Texas permits non-competition provisions (“non-competes”) under a general framework set out in Tex. Bus. & Com. Code § 15.50. Since 1989, non-competes that restrict physicians have had heightened requirements, reflecting the unique public interest in maintaining access to healthcare services and protecting patient-physician relationships. With the passage of Texas Senate Bill 1318 (“SB 1318”) last year, this non-compete framework has been heavily modified. For practitioners advising healthcare clients on employment arrangements and covenant disputes, these changes mark a major shift in structuring and enforcing such agreements.

Background: The Previous Non-Competition Framework

For non-compete provisions to be enforceable under Texas law generally, they must be ancillary to or part of an otherwise enforceable agreement, contain reasonable limitations as to time, geographic area, and scope of activity, and not impose a greater restraint than necessary to protect the employer’s legitimate business interest. Courts assess reasonableness based on the particular facts and circumstances of each case, and the Texas Supreme Court has declined to set bright-line rules for what temporal or geographic limits are permissible.

Non-competes in the physician context are subject to additional requirements. Under the previous version of Section 15.50, a non-compete restricting a physician was enforceable only if it included a provision allowing the physician to “buy out” the restriction at a reasonable price, allowed the physician access to certain patient information, and allowed the physician to provide continuing care and treatment to a specific patient during the course of an acute illness. This reflects the legislature’s view that restricting a physician’s ability to practice affects not just the physician but also patients who may lose access to their established care relationships. Before SB 1318, however, the statute did not specify what constituted a reasonable buyout amount, nor did it limit the permissible duration or geographic scope of physician non-competes.

What SB 1318 Changes

For contracts entered into or renewed on or after September 1, 2025, SB 1318 provides some specificity to existing restrictions, adds new restrictions to Section 15.50(b), and extends applicability of the statute to other types of healthcare practitioners. To elaborate:

  • The previously unspecified “reasonable” buyout in Section 15.50(b)(2) is now capped at the physician’s total annual salary and wages at the time of termination of the physician’s employment or contract.
  • The non-compete period may not last longer than one year after termination and the geographic scope may not exceed a five-mile radius from the physician’s primary practice location.
  • The agreement must now “clearly and conspicuously” set forth its terms and conditions in writing, adding a transparency requirement that should help practitioners understand what they are signing.
  • New Section 15.501 extends these new requirements to dentists, licensed nurses (all types), and physician assistants, all of whom were previously unprotected by the non-compete requirements of Section 15.50.

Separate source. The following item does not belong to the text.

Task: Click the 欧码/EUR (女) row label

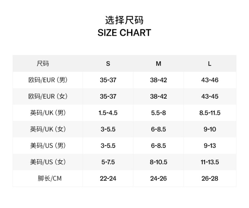Action: [48, 96]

The final significant change by SB 1318 is the addition of Section 15.50(d), which voids non-compete provisions if the physician is involuntarily discharged from contract or employment without “good cause.” The statute defines “good cause” as “a reasonable basis for discharge… that is directly related to the physician’s conduct” (on the job or otherwise), including the physician’s job performance and contract or employment record. In practical terms, this means that if an employer terminates a physician due to restructurings, financial pressures, or interpersonal conflicts with management, the non-compete would be unenforceable. Employers will need to document performance issues carefully and ensure that any termination decision can withstand scrutiny under this new standard.

Open Questions and Ambiguities

While SB 1318 provides more concrete limits than the prior framework, several ambiguities remain. How does the geographic restriction of five miles from where the physician “primarily practiced” apply to providers rotating among facilities, such as a hospitalist seeing patients at multiple hospitals or a rural physician who travels to several clinics each week? The statute also does not address non-competes tied to entity ownership. Section 15.50(c) exempts ownership interests in hospitals and ambulatory surgical centers, but what about a physician who owns a stake in a clinic located far from where the physician typically sees patients? The “good cause” standard for termination will likely generate disputes, as employers and practitioners may disagree about what constitutes a reasonable basis for discharge. And it remains unclear whether automatic extensions of contracts in place prior to September 1, 2025, count as “renewals” which trigger the new requirements under SB 1318. Given these ambiguities, parties should seek experienced counsel when drafting or entering into non-compete provisions regarding healthcare professionals.